En 2002 no se ha librado casi nadie de reconocer que alguno de sus programas presentaba serias vulnerabilidades, desde AOL Time Warner hasta Sun. Pero sólo en lo que llevamos de febrero Microsoft, ha revalidado su título de rey indiscutible de los agujeros. Casi inmediatamente después de presentar un multiparche (cumulative patch lo llaman) que corregía seis recientes boquetes de distinta gravedad (uno de ellos extremadamente peligrosos) que afectaban a las últimas versiones de su navegador Internet Explorer, se supo de otros dos nuevos errores que afectan a Visual C y a .Net .

Pero pese a lo que estamos acostumbrados, por una vez la alarma más grave que se ha vivido no es responsabilidad del coloso de Redmond, sino que viene de la mano de un protocolo ampliamente utilizado en la administración de redes conocido como SNMP y que puso la Red en alerta roja.

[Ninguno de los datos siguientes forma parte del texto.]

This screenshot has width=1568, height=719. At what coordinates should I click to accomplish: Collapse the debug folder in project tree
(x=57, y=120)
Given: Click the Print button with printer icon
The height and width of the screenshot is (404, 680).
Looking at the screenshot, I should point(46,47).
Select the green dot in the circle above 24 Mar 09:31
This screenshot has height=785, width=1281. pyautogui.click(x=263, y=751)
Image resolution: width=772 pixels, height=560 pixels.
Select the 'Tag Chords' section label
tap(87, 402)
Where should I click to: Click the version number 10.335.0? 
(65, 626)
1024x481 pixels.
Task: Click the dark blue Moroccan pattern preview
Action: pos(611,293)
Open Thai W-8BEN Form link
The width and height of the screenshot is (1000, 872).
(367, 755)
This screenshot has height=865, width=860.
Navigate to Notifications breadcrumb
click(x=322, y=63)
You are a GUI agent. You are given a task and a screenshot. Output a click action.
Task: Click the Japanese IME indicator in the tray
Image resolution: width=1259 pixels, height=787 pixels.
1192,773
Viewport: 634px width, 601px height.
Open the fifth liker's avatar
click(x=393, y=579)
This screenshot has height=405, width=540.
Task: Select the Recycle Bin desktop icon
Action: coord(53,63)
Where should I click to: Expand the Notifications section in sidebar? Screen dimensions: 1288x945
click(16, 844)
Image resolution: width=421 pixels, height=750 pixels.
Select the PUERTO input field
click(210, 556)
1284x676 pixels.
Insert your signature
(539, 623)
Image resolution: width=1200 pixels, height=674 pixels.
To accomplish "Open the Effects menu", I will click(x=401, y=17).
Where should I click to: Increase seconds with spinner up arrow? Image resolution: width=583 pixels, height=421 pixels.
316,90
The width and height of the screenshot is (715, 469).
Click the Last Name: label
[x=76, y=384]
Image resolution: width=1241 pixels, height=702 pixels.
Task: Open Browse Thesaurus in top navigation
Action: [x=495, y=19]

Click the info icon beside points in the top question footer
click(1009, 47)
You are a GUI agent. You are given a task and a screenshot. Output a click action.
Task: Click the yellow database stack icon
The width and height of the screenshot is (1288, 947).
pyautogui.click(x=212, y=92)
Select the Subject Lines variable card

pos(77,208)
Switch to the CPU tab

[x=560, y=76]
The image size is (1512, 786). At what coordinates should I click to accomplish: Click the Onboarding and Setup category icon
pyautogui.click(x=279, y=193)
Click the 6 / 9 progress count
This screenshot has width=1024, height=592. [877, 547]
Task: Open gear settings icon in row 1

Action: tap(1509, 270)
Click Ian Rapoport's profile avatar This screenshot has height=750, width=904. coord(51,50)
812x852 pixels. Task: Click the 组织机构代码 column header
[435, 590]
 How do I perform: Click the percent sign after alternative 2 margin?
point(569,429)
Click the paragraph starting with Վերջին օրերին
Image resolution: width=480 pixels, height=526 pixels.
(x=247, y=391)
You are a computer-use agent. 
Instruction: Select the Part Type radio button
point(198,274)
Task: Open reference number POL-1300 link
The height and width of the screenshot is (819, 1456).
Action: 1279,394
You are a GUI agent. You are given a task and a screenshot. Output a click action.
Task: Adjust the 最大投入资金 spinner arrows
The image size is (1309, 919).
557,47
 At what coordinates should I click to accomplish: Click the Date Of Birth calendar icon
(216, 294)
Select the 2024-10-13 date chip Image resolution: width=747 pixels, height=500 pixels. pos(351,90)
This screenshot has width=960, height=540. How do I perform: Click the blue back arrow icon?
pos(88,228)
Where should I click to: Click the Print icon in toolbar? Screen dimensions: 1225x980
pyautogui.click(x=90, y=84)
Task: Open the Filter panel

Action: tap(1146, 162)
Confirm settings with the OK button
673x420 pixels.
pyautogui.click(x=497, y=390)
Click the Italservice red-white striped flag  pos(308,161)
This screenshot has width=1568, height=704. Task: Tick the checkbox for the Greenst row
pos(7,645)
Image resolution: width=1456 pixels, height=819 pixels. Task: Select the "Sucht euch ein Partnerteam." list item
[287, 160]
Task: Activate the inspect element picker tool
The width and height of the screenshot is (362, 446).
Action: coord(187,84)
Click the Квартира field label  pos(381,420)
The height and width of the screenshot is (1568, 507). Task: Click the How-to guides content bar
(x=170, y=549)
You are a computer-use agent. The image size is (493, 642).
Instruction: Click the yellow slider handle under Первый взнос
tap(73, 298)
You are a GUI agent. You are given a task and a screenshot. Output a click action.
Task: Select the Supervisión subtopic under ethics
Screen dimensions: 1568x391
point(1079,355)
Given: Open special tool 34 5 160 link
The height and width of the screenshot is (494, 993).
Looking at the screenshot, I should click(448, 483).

Las vulnerabilidades de SNMP (Simple Network Management Protocol), empleado prácticamente por todos los productos que trabajan en red (routers, switches, sistemas operativos, firewalls…), se conocieron gracias al CERT (Computer Emergency Response Team). Estos fallos podían ocasionar ataques de denegación de servicio (los famosos DoS), permitir accesos no autorizados y causar comportamientos inestables.

Las casi 250 empresas que emplean este protocolo creado a finales de los años 80, algunas tan importantes como Microsoft, Sun Microsystems, Cisco Systems, 3Com, Nortel Networks y Hewlett-Packard, se pusieron manos a la obra inmediatamente para presentar sus correspondientes parches.

Menos mal que entre los hackers mejor dotados no hay tantos malintencionados como muchos piensan, por lo que parece poco probable que de esta alerta roja nazcan grandes desaguisados (la productividad perdida en desarrollar parches, instalarlos y comprobar los sistemas es otra historia).

A río revuelto, ganancia de pescadores de cibercriminales

En definitiva, que los mayores beneficiados están siendo las empresas que se dedican a incrementar de alguna manera la seguridad, ya sea mediante programas antivirus, firewalls o biometría. Algo que queda evidenciado si se comprueba la buena marcha en bolsa de las principales compañías de este tipo como Symantec, Network Associates o Check Point Software Technologies.

Por una vez y sin que sirva de precedente, un sector que prometía hacer de oro a sus integrantes cuando las vacas gordas empezaban a empacharse va a cumplir con creces las expectativas que generó en la época dorada de Internet.